En mis navegaciones periódicas por las páginas de economía había topado con declaraciones rotundas sobre la carga que representa para los bancos y las sociedades hipotecarias los sueldos de sus directivos, pero no había tenido oportunidad de enfrentarme a las cifras vivas, exactas, sin comentarios tendenciosos. He aquí algunas.

La discusión que ahora se plantea no es si los bancos pueden mantener, en la situación actual, los salarios extraterrestres de sus directivos que fijaron en la horma de un mercado liberal a ultranza en el que estaba prohibida la mediación de los poderes públicos sino si, en la nueva versión tutelada del capitalismo que están diseñando los estadistas, los gobiernos tienen derecho a fijar no sólo las ganancias de los ejecutivos sino a sumar puestos en los consejos de administración.

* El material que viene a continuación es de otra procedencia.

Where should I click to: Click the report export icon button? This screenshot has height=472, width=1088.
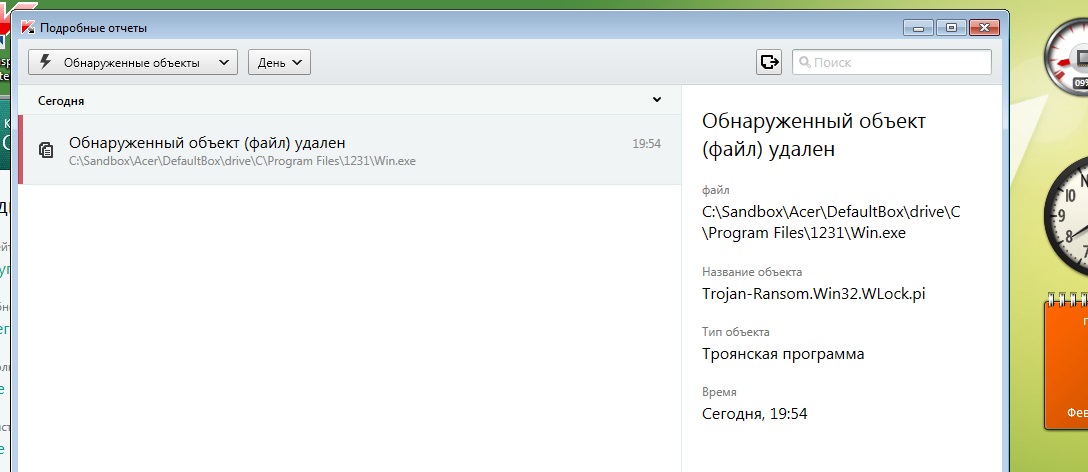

No se trata de socializar el mercado sino de establecer contrapartidas a la nacionalización voluntaria de las grandes compañías en apuros, en particular los bancos. El sacrificio de los Estados (que es el sacrificio de la sociedad en la medida en que las inyecciones merman las grandes magnitudes económicas) debe ser compensado.

Ayer supimos que General Motors ha supeditado también el mantenimiento de su factoría en Aragón a una inyección "inminente" de 595 millones. Si aceptamos que no se trata de una extorsión sino de una petición razonable habría que establecer las condiciones. Es absurdo defender el libre mercado tal como ha existido hasta ahora cuando el propio mercado no sabe qué hacer con los estropicios que ha cosechado con su libertad.